EXERCISE DIRECTIONS
What you return must match the records word for word.

ENTRIES SHOWN
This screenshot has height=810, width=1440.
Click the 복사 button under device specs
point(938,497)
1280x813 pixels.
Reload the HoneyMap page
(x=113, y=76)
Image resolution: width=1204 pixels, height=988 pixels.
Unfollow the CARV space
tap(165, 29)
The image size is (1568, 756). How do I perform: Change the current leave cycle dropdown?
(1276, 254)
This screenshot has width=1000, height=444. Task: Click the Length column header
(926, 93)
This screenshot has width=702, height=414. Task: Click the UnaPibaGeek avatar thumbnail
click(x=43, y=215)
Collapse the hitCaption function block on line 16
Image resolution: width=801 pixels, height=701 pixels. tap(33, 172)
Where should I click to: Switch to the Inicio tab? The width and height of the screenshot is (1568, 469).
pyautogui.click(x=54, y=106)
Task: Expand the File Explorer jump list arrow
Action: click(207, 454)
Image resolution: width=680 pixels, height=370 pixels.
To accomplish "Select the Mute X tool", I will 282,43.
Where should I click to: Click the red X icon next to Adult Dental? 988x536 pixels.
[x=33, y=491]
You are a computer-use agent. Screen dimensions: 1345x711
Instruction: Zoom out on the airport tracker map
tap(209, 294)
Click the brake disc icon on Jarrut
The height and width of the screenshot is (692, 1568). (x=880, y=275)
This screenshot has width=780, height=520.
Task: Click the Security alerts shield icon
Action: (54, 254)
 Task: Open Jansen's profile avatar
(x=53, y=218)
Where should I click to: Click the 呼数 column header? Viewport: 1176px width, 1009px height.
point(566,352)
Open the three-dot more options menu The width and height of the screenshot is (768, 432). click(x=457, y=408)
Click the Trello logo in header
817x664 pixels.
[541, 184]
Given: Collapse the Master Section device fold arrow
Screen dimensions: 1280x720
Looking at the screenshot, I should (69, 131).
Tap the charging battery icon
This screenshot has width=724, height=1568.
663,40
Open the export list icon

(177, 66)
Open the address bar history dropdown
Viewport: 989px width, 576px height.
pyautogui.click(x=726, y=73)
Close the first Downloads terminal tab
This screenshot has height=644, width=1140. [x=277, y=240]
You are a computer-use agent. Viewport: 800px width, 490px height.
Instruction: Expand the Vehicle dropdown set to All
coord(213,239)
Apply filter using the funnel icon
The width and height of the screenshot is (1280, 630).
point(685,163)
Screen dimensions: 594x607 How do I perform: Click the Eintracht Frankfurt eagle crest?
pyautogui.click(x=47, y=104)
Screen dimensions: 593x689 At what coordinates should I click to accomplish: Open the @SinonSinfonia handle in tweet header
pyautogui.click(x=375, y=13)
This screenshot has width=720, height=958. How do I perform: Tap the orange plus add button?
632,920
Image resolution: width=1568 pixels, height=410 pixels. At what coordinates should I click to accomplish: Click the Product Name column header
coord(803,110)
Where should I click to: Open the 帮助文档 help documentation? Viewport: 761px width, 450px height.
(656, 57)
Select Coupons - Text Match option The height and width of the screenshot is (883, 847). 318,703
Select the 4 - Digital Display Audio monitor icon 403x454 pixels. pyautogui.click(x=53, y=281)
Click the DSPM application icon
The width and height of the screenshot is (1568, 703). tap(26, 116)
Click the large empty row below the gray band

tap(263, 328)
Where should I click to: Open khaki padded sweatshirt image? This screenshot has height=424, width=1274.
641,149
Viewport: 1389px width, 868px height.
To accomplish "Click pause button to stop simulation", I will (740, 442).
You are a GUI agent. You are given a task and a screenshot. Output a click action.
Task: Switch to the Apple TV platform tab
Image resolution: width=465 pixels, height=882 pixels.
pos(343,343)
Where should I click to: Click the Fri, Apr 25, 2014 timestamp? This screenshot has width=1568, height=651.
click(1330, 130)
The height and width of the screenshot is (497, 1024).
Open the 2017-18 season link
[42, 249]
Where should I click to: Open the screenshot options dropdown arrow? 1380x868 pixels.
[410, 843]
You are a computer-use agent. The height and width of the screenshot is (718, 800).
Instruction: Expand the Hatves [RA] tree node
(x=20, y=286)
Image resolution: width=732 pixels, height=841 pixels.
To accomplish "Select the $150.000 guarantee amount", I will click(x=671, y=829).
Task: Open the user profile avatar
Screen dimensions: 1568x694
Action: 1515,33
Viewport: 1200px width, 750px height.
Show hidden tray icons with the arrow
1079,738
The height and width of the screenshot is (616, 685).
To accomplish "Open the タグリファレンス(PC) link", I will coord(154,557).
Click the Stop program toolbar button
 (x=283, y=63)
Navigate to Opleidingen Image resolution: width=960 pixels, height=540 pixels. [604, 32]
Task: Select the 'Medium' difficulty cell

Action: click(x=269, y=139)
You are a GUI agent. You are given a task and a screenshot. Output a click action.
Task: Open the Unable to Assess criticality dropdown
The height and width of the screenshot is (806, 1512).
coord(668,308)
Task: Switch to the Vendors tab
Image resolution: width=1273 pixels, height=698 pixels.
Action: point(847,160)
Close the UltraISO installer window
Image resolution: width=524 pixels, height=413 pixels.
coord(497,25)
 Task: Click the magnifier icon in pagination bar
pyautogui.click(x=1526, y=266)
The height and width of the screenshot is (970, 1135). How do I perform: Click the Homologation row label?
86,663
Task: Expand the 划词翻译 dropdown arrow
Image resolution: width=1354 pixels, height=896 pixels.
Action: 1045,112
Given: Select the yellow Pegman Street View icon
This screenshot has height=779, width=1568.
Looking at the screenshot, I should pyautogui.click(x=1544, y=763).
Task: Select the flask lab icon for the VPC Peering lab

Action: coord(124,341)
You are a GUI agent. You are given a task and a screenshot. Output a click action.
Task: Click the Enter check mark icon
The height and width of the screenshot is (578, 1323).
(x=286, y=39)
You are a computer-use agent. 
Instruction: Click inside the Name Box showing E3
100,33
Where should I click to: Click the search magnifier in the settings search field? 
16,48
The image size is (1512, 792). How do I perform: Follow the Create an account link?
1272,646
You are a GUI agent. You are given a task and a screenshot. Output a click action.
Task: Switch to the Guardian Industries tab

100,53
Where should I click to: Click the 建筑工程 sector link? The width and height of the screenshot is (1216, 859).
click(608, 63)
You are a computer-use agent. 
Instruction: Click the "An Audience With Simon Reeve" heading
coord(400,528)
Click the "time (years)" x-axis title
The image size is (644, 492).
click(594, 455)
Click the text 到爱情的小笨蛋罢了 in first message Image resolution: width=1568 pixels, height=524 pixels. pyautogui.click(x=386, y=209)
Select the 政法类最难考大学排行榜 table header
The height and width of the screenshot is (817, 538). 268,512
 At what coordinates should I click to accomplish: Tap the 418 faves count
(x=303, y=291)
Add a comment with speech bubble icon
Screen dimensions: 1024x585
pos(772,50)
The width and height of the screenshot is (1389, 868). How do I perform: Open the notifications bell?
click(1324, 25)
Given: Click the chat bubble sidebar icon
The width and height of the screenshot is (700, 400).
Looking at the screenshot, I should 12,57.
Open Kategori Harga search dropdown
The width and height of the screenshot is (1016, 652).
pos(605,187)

RESULT
This screenshot has height=810, width=1440.
Click the 복사 button under device specs
point(938,497)
1280x813 pixels.
Reload the HoneyMap page
(x=113, y=76)
Image resolution: width=1204 pixels, height=988 pixels.
Unfollow the CARV space
tap(165, 29)
The image size is (1568, 756). How do I perform: Change the current leave cycle dropdown?
(1276, 254)
This screenshot has width=1000, height=444. Task: Click the Length column header
(926, 93)
This screenshot has width=702, height=414. Task: Click the UnaPibaGeek avatar thumbnail
click(x=43, y=215)
Collapse the hitCaption function block on line 16
Image resolution: width=801 pixels, height=701 pixels. tap(33, 172)
Where should I click to: Switch to the Inicio tab? The width and height of the screenshot is (1568, 469).
pyautogui.click(x=54, y=106)
Task: Expand the File Explorer jump list arrow
Action: click(207, 454)
Image resolution: width=680 pixels, height=370 pixels.
To accomplish "Select the Mute X tool", I will 282,43.
Where should I click to: Click the red X icon next to Adult Dental? 988x536 pixels.
[x=33, y=491]
You are a computer-use agent. Screen dimensions: 1345x711
Instruction: Zoom out on the airport tracker map
tap(209, 294)
Click the brake disc icon on Jarrut
The height and width of the screenshot is (692, 1568). (x=880, y=275)
This screenshot has width=780, height=520.
Task: Click the Security alerts shield icon
Action: (54, 254)
 Task: Open Jansen's profile avatar
(x=53, y=218)
Where should I click to: Click the 呼数 column header? Viewport: 1176px width, 1009px height.
point(566,352)
Open the three-dot more options menu The width and height of the screenshot is (768, 432). click(x=457, y=408)
Click the Trello logo in header
817x664 pixels.
[541, 184]
Given: Collapse the Master Section device fold arrow
Screen dimensions: 1280x720
Looking at the screenshot, I should (69, 131).
Tap the charging battery icon
This screenshot has width=724, height=1568.
663,40
Open the export list icon

(177, 66)
Open the address bar history dropdown
Viewport: 989px width, 576px height.
pyautogui.click(x=726, y=73)
Close the first Downloads terminal tab
This screenshot has height=644, width=1140. [x=277, y=240]
You are a computer-use agent. Viewport: 800px width, 490px height.
Instruction: Expand the Vehicle dropdown set to All
coord(213,239)
Apply filter using the funnel icon
The width and height of the screenshot is (1280, 630).
point(685,163)
Screen dimensions: 594x607 How do I perform: Click the Eintracht Frankfurt eagle crest?
pyautogui.click(x=47, y=104)
Screen dimensions: 593x689 At what coordinates should I click to accomplish: Open the @SinonSinfonia handle in tweet header
pyautogui.click(x=375, y=13)
This screenshot has width=720, height=958. How do I perform: Tap the orange plus add button?
632,920
Image resolution: width=1568 pixels, height=410 pixels. At what coordinates should I click to accomplish: Click the Product Name column header
coord(803,110)
Where should I click to: Open the 帮助文档 help documentation? Viewport: 761px width, 450px height.
(656, 57)
Select Coupons - Text Match option The height and width of the screenshot is (883, 847). 318,703
Select the 4 - Digital Display Audio monitor icon 403x454 pixels. pyautogui.click(x=53, y=281)
Click the DSPM application icon
The width and height of the screenshot is (1568, 703). tap(26, 116)
Click the large empty row below the gray band

tap(263, 328)
Where should I click to: Open khaki padded sweatshirt image? This screenshot has height=424, width=1274.
641,149
Viewport: 1389px width, 868px height.
To accomplish "Click pause button to stop simulation", I will (740, 442).
You are a GUI agent. You are given a task and a screenshot. Output a click action.
Task: Switch to the Apple TV platform tab
Image resolution: width=465 pixels, height=882 pixels.
pos(343,343)
Where should I click to: Click the Fri, Apr 25, 2014 timestamp? This screenshot has width=1568, height=651.
click(1330, 130)
The height and width of the screenshot is (497, 1024).
Open the 2017-18 season link
[42, 249]
Where should I click to: Open the screenshot options dropdown arrow? 1380x868 pixels.
[410, 843]
You are a computer-use agent. The height and width of the screenshot is (718, 800).
Instruction: Expand the Hatves [RA] tree node
(x=20, y=286)
Image resolution: width=732 pixels, height=841 pixels.
To accomplish "Select the $150.000 guarantee amount", I will click(x=671, y=829).
Task: Open the user profile avatar
Screen dimensions: 1568x694
Action: 1515,33
Viewport: 1200px width, 750px height.
Show hidden tray icons with the arrow
1079,738
The height and width of the screenshot is (616, 685).
To accomplish "Open the タグリファレンス(PC) link", I will coord(154,557).
Click the Stop program toolbar button
 (x=283, y=63)
Navigate to Opleidingen Image resolution: width=960 pixels, height=540 pixels. [604, 32]
Task: Select the 'Medium' difficulty cell

Action: click(x=269, y=139)
You are a GUI agent. You are given a task and a screenshot. Output a click action.
Task: Open the Unable to Assess criticality dropdown
The height and width of the screenshot is (806, 1512).
coord(668,308)
Task: Switch to the Vendors tab
Image resolution: width=1273 pixels, height=698 pixels.
Action: point(847,160)
Close the UltraISO installer window
Image resolution: width=524 pixels, height=413 pixels.
coord(497,25)
 Task: Click the magnifier icon in pagination bar
pyautogui.click(x=1526, y=266)
The height and width of the screenshot is (970, 1135). How do I perform: Click the Homologation row label?
86,663
Task: Expand the 划词翻译 dropdown arrow
Image resolution: width=1354 pixels, height=896 pixels.
Action: 1045,112
Given: Select the yellow Pegman Street View icon
This screenshot has height=779, width=1568.
Looking at the screenshot, I should pyautogui.click(x=1544, y=763).
Task: Select the flask lab icon for the VPC Peering lab

Action: coord(124,341)
You are a GUI agent. You are given a task and a screenshot. Output a click action.
Task: Click the Enter check mark icon
The height and width of the screenshot is (578, 1323).
(x=286, y=39)
You are a computer-use agent. 
Instruction: Click inside the Name Box showing E3
100,33
Where should I click to: Click the search magnifier in the settings search field? 
16,48
The image size is (1512, 792). How do I perform: Follow the Create an account link?
1272,646
You are a GUI agent. You are given a task and a screenshot. Output a click action.
Task: Switch to the Guardian Industries tab

100,53
Where should I click to: Click the 建筑工程 sector link? The width and height of the screenshot is (1216, 859).
click(608, 63)
You are a computer-use agent. 
Instruction: Click the "An Audience With Simon Reeve" heading
coord(400,528)
Click the "time (years)" x-axis title
The image size is (644, 492).
click(594, 455)
Click the text 到爱情的小笨蛋罢了 in first message Image resolution: width=1568 pixels, height=524 pixels. pyautogui.click(x=386, y=209)
Select the 政法类最难考大学排行榜 table header
The height and width of the screenshot is (817, 538). 268,512
 At what coordinates should I click to accomplish: Tap the 418 faves count
(x=303, y=291)
Add a comment with speech bubble icon
Screen dimensions: 1024x585
pos(772,50)
The width and height of the screenshot is (1389, 868). How do I perform: Open the notifications bell?
click(1324, 25)
Given: Click the chat bubble sidebar icon
The width and height of the screenshot is (700, 400).
Looking at the screenshot, I should 12,57.
Open Kategori Harga search dropdown
The width and height of the screenshot is (1016, 652).
pos(605,187)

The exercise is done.